Boats With Wheel Steering
The Monitor is designed to work with any well designed mechanical steering system with less than four turns lock to lock. Cable and quadrant, rack and pinion and worm gears are the most common. With more than four turns, a complicated block system in the lines from the Monitor to the wheel is required. This would give more movement at the wheel. In general, we do not recommend such a system because of increased friction and complexity.
The pendulum lines are connected to the Monitor wheel adapter, which is made in stainless steel and designed to fit wheels with 3, 4, 5, 6, or 8 spokes of any diameter. It will fit on either side of the wheel. If it is mounted on the inside, it is out of the way and hardly noticeable.

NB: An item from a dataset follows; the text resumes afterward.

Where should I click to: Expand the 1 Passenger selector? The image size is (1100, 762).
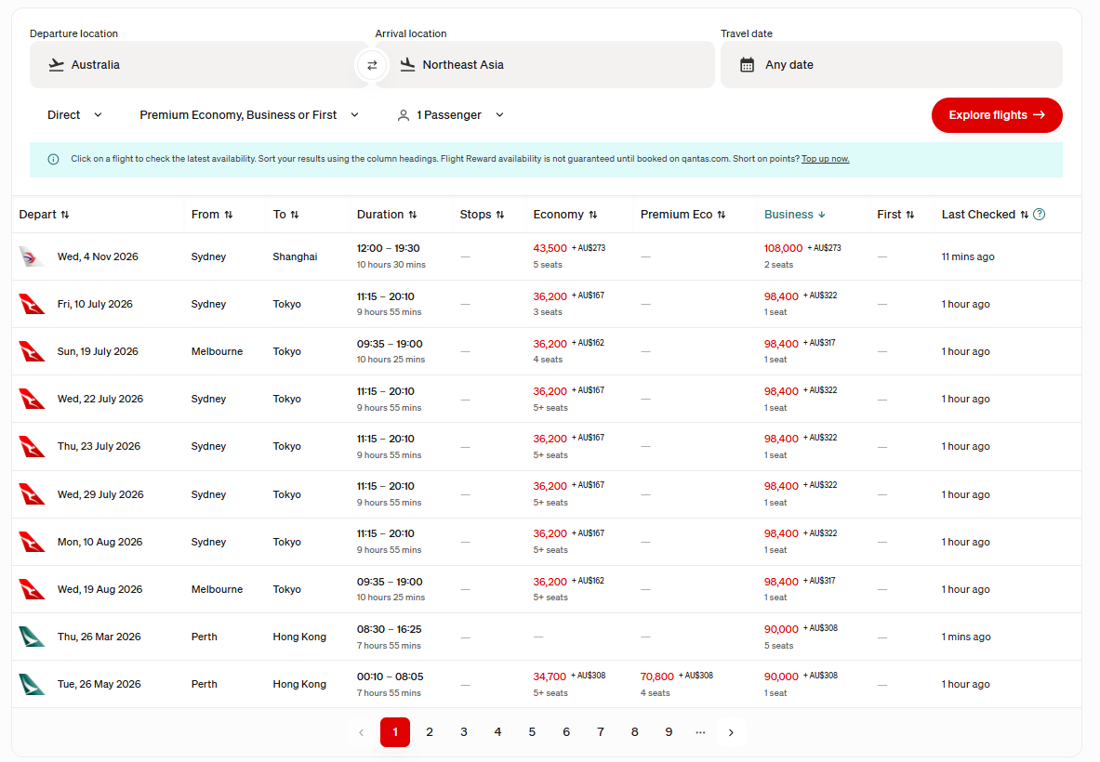[451, 115]
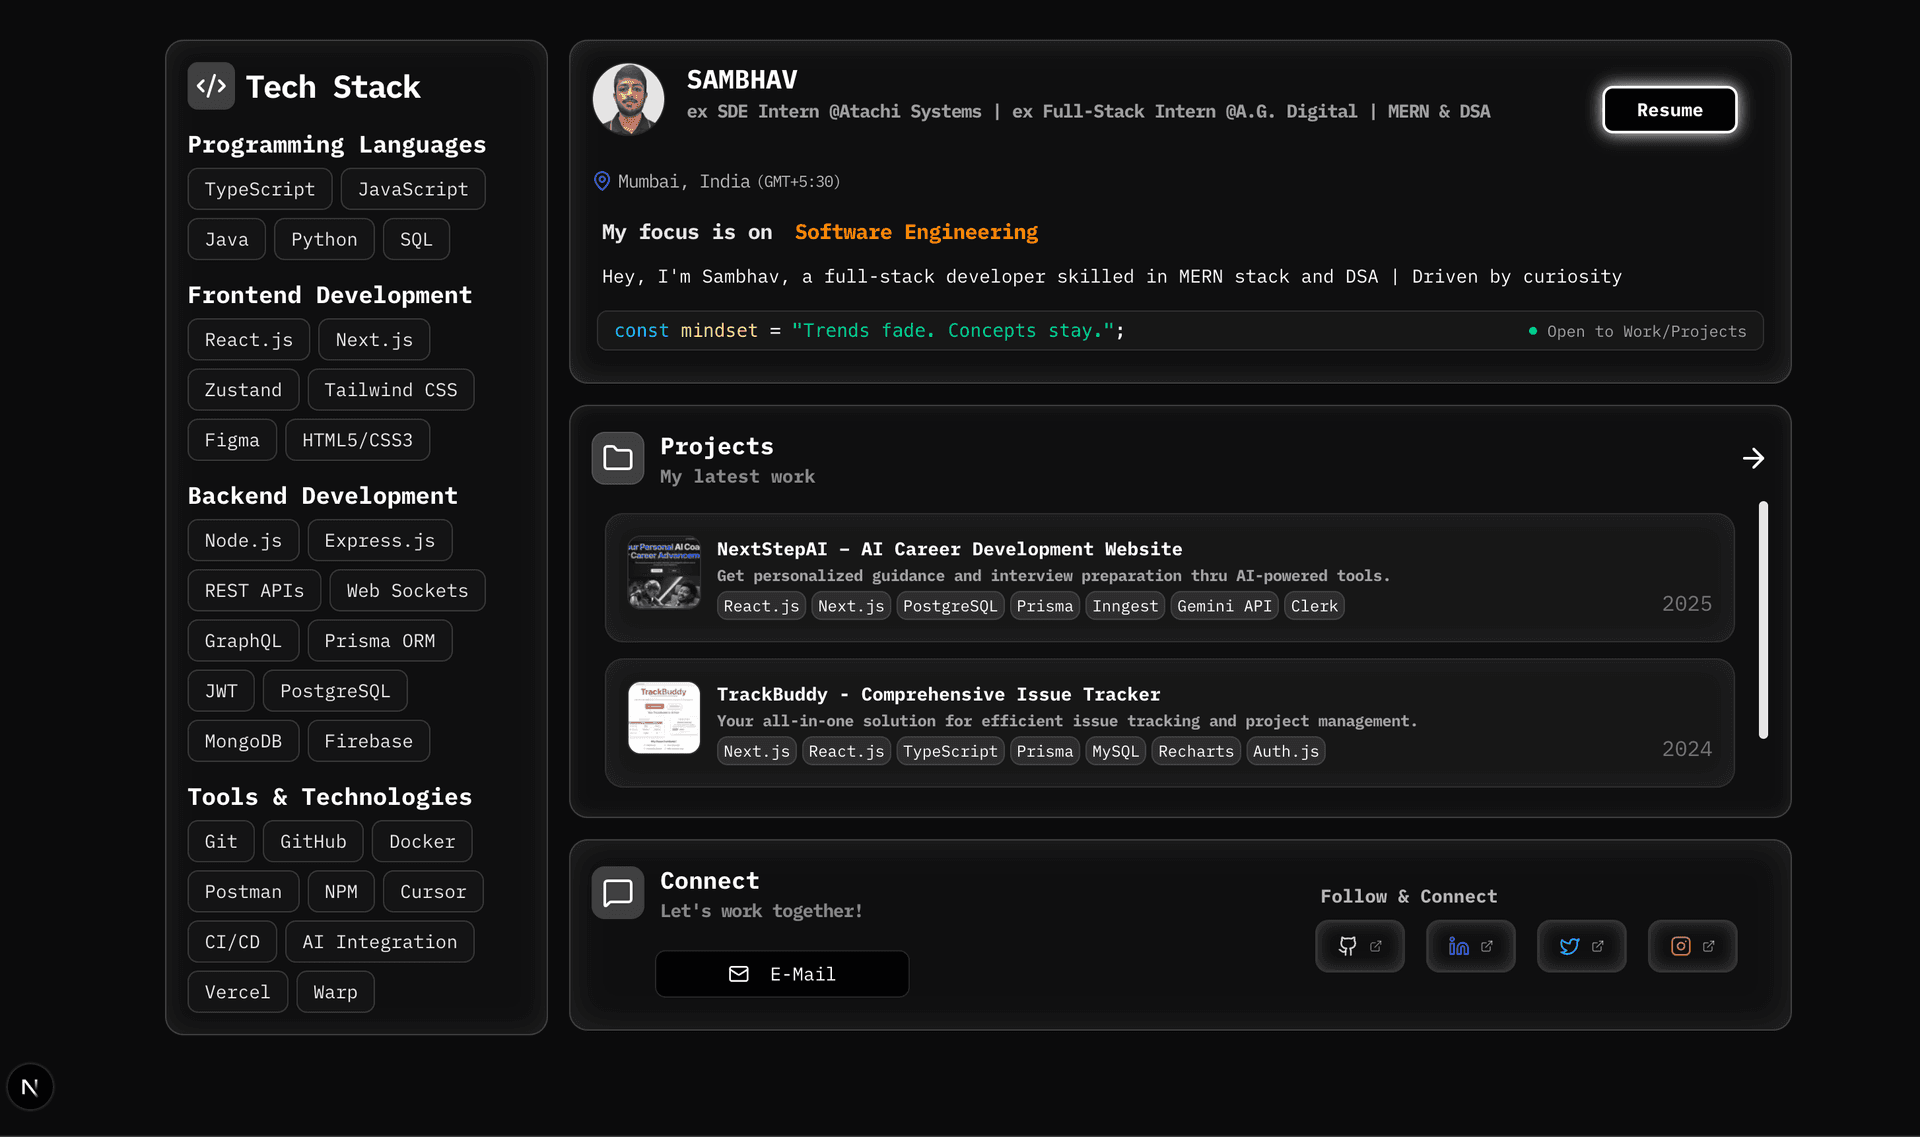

If the boat has a cockpit mounted autopilot, the Monitor wheel adapter normally goes on the outside. The drum is 1-3/4" (44mm) deep and has a diameter of 7 inches (18 cm). The pendulum lines, which are included, are wrapped around the wheel adapter. The adapter has a non slip clutch with a split second release which is engaged when the Monitor steers and disengages when you want to steer manually.

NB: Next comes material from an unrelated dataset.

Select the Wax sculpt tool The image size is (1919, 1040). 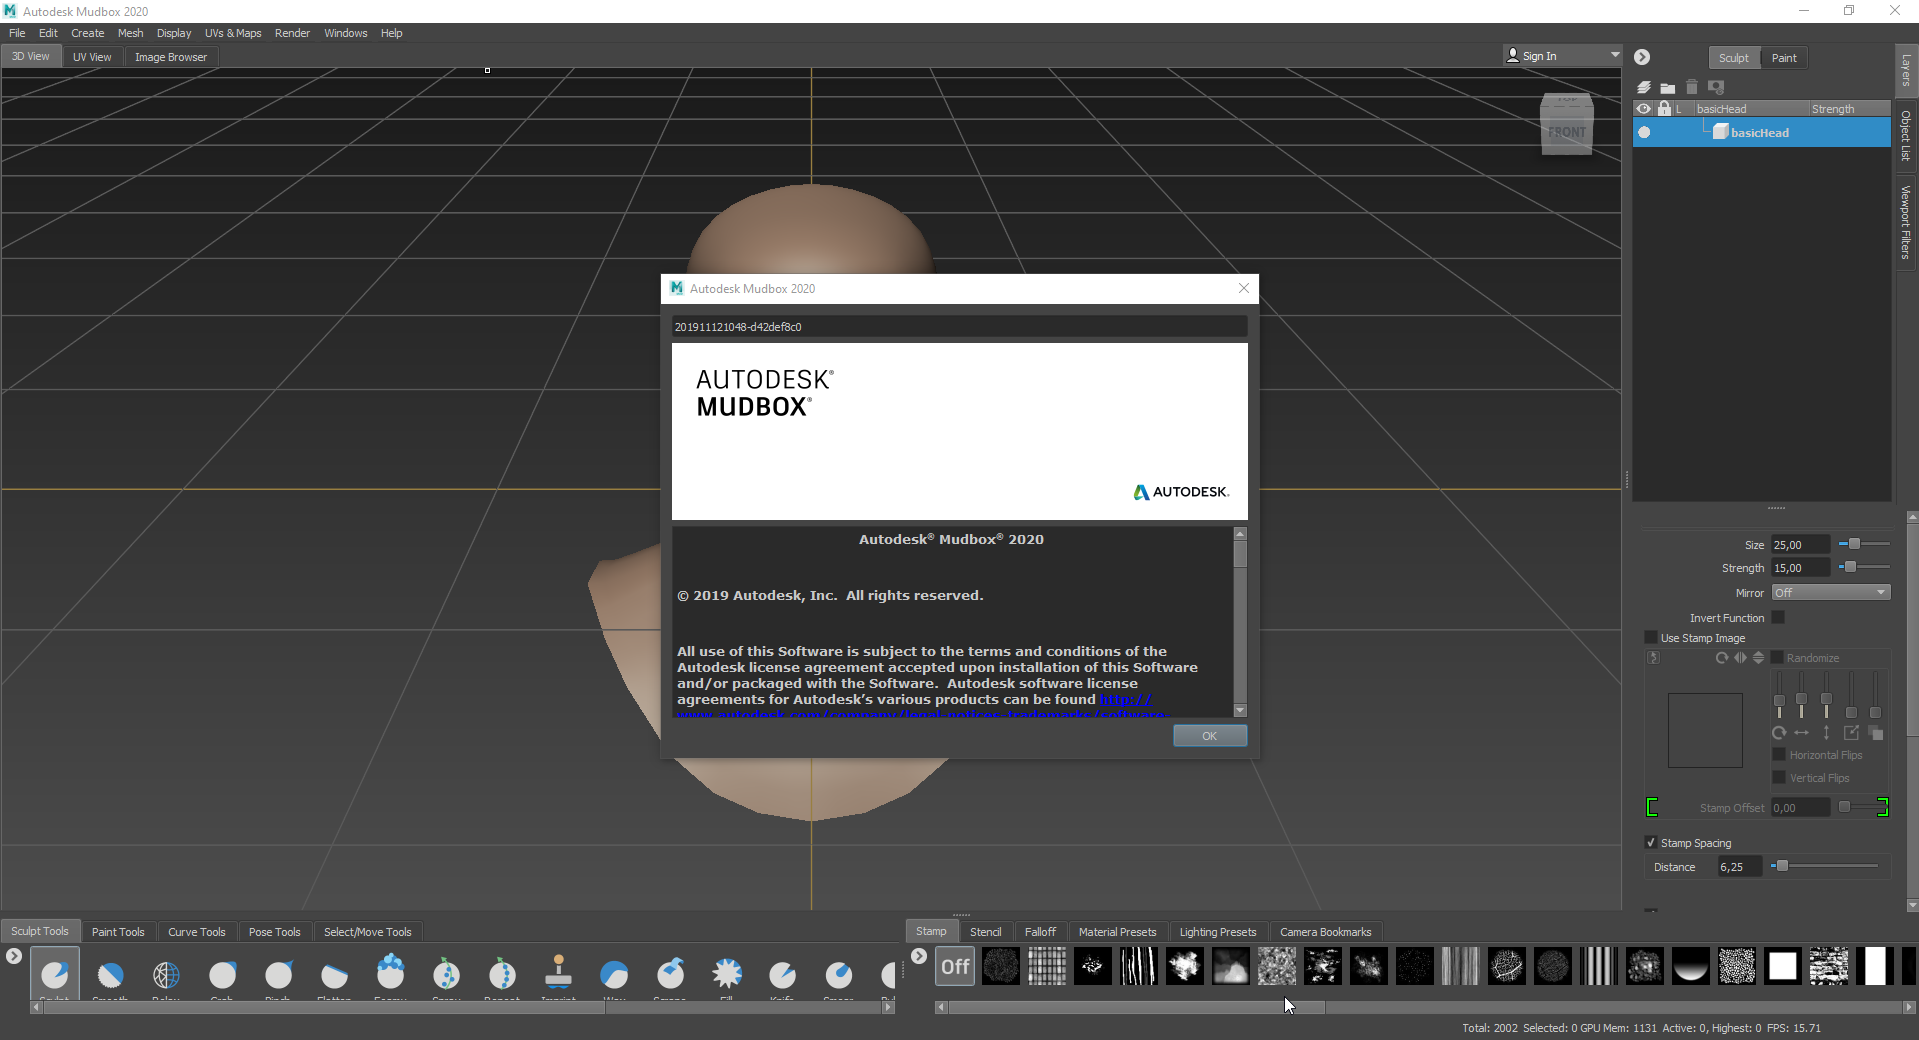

A servo-pendulum gear like the Monitor cannot be connected to the wheel if the boat has hydraulic steering. The reason: there is slippage in the hydraulic and often too many turns lock to lock. With a bypass system on the hydraulic pump, the lines can be led directly to a permanent emergency tiller on deck and the tiller can face either backwards or forwards. Such a system is excellent provided that it does not interfere with the interior layout of the boat. (Scanmar's SAYE'S RIG is often the best windvane for large, midship cockpit boats with hydraulic steering.)
Boats with tiller steering
With a tiller steered boat the tiller can face forwards or backwards to gain more space in the cockpit. A small stainless steel plate is attached to the tiller 20–30 inches from the rudder shaft.
It normally is attached on the bottom side of the tiller. It can be done with large wood screws or through bolted. Wrap around stainless steel ties are also enclosed for the person who does not want to drill holes in the tiller. The plate has a jaw which is designed to accept the links on the stainless steel chain. The chain is tied to the starboard pendulum line on one side and to the port line on the other. The reason for the chain is that it is very easy to adjust for trim by moving to the next link without undoing any lines. When the Monitor is disengaged you simply pull the chain out of the jaw and let it hang under the tiller.